Task brief | Of the lines in the data below, write out exactly those from the one holding "workers’ compensation benefits (500, 986)" through the one holding "Surprise me! (852, 104)", both included.

[Source records]
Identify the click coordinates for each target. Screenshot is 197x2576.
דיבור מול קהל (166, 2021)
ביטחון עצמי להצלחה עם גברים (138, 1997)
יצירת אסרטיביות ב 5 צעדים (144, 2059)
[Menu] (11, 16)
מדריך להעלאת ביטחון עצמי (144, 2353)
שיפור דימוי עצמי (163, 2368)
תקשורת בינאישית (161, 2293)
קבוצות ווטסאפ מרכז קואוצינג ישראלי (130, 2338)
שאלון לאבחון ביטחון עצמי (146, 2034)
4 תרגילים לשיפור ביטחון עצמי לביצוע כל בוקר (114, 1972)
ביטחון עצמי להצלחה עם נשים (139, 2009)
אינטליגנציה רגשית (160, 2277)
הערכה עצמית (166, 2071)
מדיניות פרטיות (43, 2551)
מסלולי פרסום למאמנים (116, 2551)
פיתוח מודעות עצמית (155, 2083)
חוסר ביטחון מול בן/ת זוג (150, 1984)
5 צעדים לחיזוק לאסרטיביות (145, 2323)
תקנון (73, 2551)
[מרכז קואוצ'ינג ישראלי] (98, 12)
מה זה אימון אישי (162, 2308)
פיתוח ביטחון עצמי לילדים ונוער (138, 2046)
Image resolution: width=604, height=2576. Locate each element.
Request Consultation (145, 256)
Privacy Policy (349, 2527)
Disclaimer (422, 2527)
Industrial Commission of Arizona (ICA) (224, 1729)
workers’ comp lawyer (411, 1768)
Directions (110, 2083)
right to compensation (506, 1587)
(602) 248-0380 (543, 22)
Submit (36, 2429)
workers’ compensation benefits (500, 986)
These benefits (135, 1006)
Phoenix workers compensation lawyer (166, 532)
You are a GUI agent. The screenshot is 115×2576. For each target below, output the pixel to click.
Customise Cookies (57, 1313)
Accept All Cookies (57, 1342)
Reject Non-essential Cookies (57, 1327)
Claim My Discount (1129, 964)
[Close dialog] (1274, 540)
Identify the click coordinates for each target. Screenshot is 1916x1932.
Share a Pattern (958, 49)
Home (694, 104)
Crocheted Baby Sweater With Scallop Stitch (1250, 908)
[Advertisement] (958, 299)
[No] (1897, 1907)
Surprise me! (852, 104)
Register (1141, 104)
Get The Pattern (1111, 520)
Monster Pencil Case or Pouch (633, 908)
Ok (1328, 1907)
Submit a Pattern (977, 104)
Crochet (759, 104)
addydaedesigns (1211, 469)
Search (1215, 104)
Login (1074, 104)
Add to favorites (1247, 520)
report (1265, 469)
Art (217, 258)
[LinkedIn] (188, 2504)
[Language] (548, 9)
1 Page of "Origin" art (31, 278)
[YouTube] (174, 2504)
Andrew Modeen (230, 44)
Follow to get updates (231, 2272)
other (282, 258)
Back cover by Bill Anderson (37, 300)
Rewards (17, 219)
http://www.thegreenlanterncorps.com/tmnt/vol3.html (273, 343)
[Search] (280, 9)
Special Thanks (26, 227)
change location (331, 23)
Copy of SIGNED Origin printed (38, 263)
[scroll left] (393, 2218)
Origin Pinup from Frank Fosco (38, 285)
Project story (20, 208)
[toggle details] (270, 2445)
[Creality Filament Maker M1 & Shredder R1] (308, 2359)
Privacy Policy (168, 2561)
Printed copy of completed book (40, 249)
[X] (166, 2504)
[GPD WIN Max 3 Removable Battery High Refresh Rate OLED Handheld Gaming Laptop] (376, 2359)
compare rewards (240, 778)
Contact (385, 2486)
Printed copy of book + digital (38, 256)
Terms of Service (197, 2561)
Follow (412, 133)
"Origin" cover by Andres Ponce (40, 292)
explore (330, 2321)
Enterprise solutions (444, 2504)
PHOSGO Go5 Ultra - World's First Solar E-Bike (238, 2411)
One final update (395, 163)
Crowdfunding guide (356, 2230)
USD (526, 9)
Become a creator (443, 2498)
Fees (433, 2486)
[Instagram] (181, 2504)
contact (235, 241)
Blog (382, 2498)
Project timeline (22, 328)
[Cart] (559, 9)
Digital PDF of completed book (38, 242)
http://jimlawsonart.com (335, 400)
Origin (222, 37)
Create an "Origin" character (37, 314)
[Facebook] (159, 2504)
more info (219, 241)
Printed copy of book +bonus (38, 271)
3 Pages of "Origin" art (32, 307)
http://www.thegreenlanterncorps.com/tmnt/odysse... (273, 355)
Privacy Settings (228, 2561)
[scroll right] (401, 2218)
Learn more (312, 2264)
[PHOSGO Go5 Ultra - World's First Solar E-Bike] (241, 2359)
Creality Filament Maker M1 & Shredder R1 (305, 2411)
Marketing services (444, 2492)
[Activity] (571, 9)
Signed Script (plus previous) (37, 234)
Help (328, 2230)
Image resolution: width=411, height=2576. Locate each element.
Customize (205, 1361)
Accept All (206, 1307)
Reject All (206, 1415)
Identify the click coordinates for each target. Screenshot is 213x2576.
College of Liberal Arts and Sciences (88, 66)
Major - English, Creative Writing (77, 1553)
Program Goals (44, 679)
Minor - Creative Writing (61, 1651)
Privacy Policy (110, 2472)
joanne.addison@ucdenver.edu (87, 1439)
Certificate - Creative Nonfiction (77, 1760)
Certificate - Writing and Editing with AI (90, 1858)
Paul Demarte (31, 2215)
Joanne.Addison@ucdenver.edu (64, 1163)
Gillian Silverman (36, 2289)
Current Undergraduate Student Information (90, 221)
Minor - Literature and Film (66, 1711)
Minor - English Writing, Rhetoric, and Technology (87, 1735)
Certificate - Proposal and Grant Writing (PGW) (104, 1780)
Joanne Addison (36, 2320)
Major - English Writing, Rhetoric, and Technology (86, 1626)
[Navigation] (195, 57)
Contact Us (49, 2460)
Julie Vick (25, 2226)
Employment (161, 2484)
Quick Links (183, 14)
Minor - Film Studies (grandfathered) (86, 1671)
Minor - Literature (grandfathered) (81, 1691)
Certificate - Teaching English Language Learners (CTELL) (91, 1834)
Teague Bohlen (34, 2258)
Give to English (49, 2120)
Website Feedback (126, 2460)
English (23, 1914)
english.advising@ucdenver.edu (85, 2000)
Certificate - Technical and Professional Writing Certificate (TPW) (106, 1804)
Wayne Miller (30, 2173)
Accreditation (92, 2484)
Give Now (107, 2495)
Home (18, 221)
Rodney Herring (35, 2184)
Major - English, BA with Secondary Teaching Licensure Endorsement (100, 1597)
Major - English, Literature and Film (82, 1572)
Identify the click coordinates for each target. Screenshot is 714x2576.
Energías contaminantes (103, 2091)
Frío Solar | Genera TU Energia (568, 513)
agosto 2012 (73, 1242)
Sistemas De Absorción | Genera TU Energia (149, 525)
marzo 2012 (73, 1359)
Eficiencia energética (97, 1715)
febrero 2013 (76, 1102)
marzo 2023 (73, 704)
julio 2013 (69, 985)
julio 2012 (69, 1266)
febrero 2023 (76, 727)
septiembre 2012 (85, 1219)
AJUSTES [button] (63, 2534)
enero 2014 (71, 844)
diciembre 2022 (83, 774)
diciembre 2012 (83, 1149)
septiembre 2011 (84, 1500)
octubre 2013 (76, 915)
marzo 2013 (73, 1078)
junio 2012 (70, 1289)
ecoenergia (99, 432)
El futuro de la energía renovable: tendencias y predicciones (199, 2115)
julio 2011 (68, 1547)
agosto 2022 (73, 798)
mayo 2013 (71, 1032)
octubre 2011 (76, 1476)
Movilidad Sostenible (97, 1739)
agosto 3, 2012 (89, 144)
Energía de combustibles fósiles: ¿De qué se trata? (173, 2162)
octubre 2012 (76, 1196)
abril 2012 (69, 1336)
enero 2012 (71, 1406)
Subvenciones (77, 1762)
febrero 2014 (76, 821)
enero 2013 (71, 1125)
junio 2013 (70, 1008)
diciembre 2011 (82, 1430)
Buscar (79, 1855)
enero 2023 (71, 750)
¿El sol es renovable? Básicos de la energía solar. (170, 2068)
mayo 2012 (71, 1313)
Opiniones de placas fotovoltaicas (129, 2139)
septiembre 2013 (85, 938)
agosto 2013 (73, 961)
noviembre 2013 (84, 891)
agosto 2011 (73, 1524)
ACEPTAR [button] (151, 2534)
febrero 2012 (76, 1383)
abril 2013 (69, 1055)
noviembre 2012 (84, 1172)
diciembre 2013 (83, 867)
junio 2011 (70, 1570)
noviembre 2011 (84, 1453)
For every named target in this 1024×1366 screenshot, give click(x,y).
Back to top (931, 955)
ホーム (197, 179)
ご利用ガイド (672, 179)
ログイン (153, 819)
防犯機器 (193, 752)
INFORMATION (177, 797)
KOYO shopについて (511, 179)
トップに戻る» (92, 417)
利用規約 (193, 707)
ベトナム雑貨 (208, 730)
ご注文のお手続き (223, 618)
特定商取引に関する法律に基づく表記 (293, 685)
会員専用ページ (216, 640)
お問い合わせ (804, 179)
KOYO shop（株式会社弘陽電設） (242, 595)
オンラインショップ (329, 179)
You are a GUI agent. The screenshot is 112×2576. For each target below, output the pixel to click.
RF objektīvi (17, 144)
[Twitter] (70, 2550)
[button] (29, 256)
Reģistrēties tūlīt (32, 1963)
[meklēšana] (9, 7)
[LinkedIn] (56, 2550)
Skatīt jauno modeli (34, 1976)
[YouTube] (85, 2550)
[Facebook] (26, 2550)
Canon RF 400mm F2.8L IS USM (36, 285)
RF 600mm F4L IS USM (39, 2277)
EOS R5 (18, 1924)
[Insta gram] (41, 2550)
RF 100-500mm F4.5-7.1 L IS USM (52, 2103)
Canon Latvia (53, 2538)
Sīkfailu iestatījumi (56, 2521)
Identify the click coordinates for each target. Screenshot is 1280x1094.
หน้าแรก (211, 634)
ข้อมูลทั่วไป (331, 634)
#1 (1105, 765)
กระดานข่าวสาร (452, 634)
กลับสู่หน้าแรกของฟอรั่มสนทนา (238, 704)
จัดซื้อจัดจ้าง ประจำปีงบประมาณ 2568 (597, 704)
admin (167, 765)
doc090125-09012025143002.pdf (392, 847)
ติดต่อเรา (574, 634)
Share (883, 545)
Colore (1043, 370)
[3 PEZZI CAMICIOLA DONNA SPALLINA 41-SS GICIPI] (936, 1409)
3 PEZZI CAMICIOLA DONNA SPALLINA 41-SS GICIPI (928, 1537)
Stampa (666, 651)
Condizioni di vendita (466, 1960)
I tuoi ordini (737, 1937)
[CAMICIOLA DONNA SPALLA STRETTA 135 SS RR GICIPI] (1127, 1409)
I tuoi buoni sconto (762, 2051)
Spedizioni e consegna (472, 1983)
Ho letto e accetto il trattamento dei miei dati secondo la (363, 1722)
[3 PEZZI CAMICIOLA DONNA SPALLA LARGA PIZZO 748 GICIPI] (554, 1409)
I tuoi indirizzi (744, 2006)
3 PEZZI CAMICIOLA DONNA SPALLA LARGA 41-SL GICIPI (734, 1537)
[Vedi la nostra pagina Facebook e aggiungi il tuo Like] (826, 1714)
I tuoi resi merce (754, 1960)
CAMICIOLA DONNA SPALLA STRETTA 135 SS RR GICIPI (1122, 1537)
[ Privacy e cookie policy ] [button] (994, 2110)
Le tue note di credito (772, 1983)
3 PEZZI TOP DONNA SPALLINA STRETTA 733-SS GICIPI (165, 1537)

Completed exercise |
workers’ compensation benefits (500, 986)
These benefits (135, 1006)
Phoenix workers compensation lawyer (166, 532)
You are a GUI agent. The screenshot is 115×2576. For each target below, output the pixel to click.
Customise Cookies (57, 1313)
Accept All Cookies (57, 1342)
Reject Non-essential Cookies (57, 1327)
Claim My Discount (1129, 964)
[Close dialog] (1274, 540)
Identify the click coordinates for each target. Screenshot is 1916x1932.
Share a Pattern (958, 49)
Home (694, 104)
Crocheted Baby Sweater With Scallop Stitch (1250, 908)
[Advertisement] (958, 299)
[No] (1897, 1907)
Surprise me! (852, 104)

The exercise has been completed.